As is his wont these days, H confronted me as I lay in bed last night.
"My mother is in a bad way and its all because of you. She`s crying on the phone saying she thought, of all her kids, I`d be the happiest one. But I haven`t been happy for the past fifteen years"
Sigh.
My fault.
But I listen and nod and validate. Its previous conversations rehashed, though I do ask him about rooting through my handbag and my phone. He flatly denies either.
Now I am very very positive that only he was in the house when my bag was searched.And very very positive it was searched. And only he had access to my phone either.
But honesty is so not his strong point.
He says he`s heard out in the community that he had a mental problem. "Do you think I need a psychiatrist?"he challenges. I dont know where, how or who he`s been talking to but I could see from the change in him-physically and mentally that his work mates might have been gossiping. But I don`t go there.
"I have no idea what to think" I say. But I`m definitely not going to the doc now even if he`s in terminal depression cos he`ll smell a rat a mile off.
He starts to get angry and walks out.
An hour later I go downstairs to him. I just tell him I am sorry for my part in all of this. I am sorry for not listening, for being critical of him in the past and for not making him feel loved and cherished. I wish him well and wish him a good nights sleep.
I am calm, not tearful, he just looks at me, says nothing. That`s ok. My intention is to own my part in our downfall.
A few minutes later he`s back upstairs. What is that all about he asks. I tell him I just wanted to say sorry for my part in things, that therapy has not being all about me feeling good in myslef but that the therapist reflects on his POV too. That leads to another rehashing on his part of the past. I say as little as I possibily can. Just let him talk.
He tells me its okay for me. I`m looking so well. I`m moving on with my life. I`ll be fine.Everyone will tell me how great I`m looking when I return to work(he has a thing about appearances) and that I`ve past him out.

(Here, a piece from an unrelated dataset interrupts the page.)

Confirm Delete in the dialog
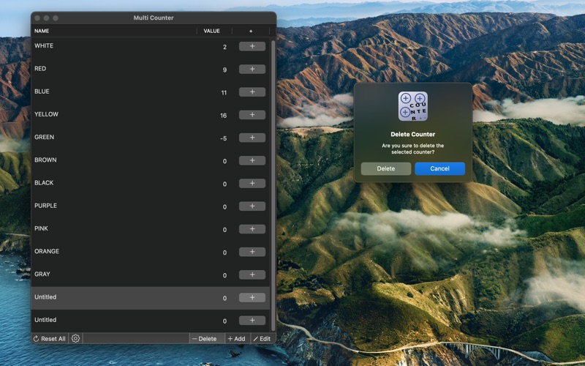This screenshot has width=585, height=366. (x=385, y=168)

I tell him I`m not trying to pass him out. It`s not a competition.
And I get why couldn`t I have done all those things before?(because I didn`t know about divorce busting-but I didn`t tell him that!)He reminds me of a letter he sent to me for my 40th telling me of things I should change about myself. (I remember;I was very shocked and upset at the time-utterly callous)He says he could have written more but was afraid to speak his mind(!)
I`m wondering what in the hell have I married. A blatant liar, with an anger management issue, an oedipus complex and a complete inability to empathise.
But I keep my mouth shut.
His talk is interjected with lots of"its too late now". and he finishes with his first direct reference to separation"I`m going to find it so emotionally upsetting hving to divide up all the assets"
I look at right into his eyes and say nothing. He leaves.
Its convos like the above that completely take the wind out of my DB sails. Yes, I`d like to keep the family together for the kids` sakes but I`m seeing so little to admire in the man right now.
Progress?He leaves before getting angry. No bad language. He didn`t appear to be psychiatrically unbalanced. He spoke a lot.I shut up a lot. I listened. I validated what he had to say. I apologized for my failings.I set a boundary on his rooting through my bag and phone.
Now if only I could point him away from picking at old wounds, that would help. Stock phrases for that anyone?
Oh and he said "Hi" first this morning.Yeah, usually its me. Pathetic bit of progress.
Thanks, Snodderly! You`re dead right. He`s been trying to suck me into his drama so I`m not going to his doc.
I`m over to your thread now, D to see catch up with you. Thanks for posting!